台湾 蔡総統 「中国の一国二制度」拒否の立場示す

台湾 蔡総統 「中国の一国二制度」拒否の立場示す
台湾が「建国記念日」と位置づけている「双十節」の10日、蔡英文総統が演説し「香港は『一国二制度』の失敗で秩序を失う瀬戸際だ」と述べ、中国が掲げる「一国二制度」を拒否する立場を改めて示しました。
「双十節」の祝賀行事は10日、台北中心部で開かれました。

この中で蔡英文総統は冒頭、急速に変化している世界情勢に言及し、「台湾から遠くない香港では『一国二制度』が失敗し、秩序を失う瀬戸際にある」と述べました。

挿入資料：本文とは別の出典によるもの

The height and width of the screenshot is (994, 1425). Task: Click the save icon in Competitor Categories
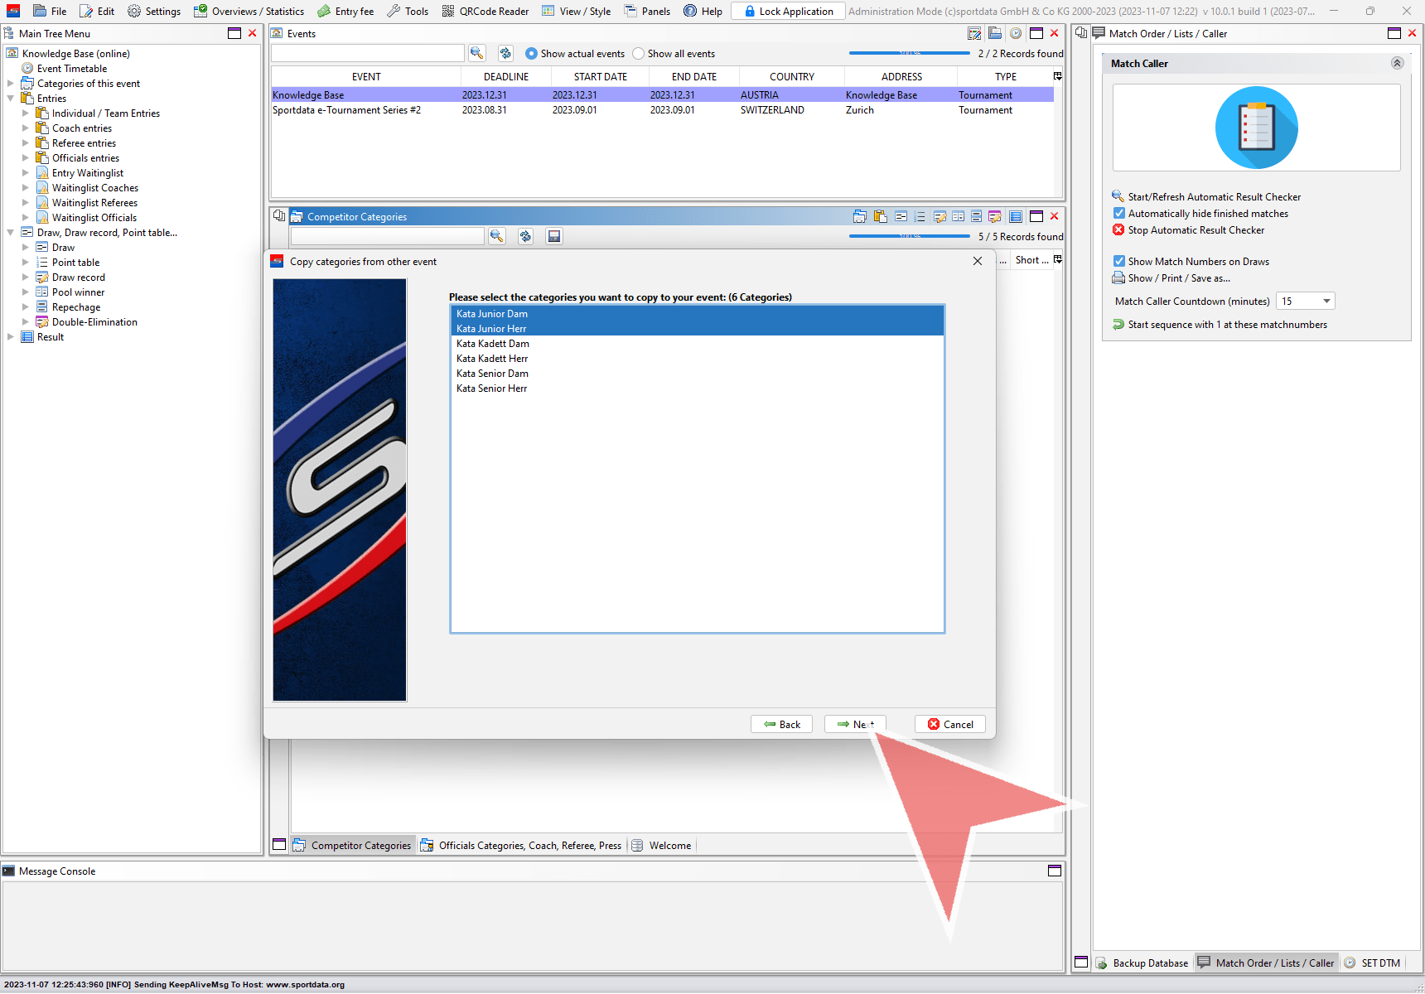(x=554, y=236)
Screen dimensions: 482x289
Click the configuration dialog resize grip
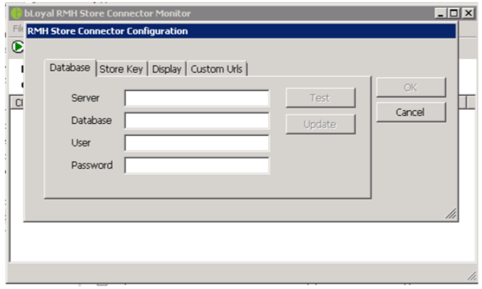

そして、「台湾が『一国二制度』を拒むのは台湾の人々の政党や立場を越えた共通認識だ。インド太平洋地域で台湾は民主主義の価値の第一防衛線であり、理念の近い国々と共に台湾海峡の平和な現状を確保する」と述べ、中国が掲げる「一国二制度」を拒否する立場を改めて強調しました。

ことしの祝賀行事には外国人として初めて、日本の超党派の国会議員や現地の日本人学校の生徒など100人余りがパレードに参加したほか、アメリカの上院議員も初めて出席しました。

蔡政権発足後の3年半の間、太平洋の島しょ国など7つの国が台湾と断交して中国と外交関係を結んだ一方、台湾とアメリカや日本などとの関係強化は進んでいます。

来年1月の総統選挙で再選を目指す蔡総統としては、香港で続くデモを追い風に中国に屈しない姿勢と外交成果を強調することで勢いをつけるねらいがあるものとみられます。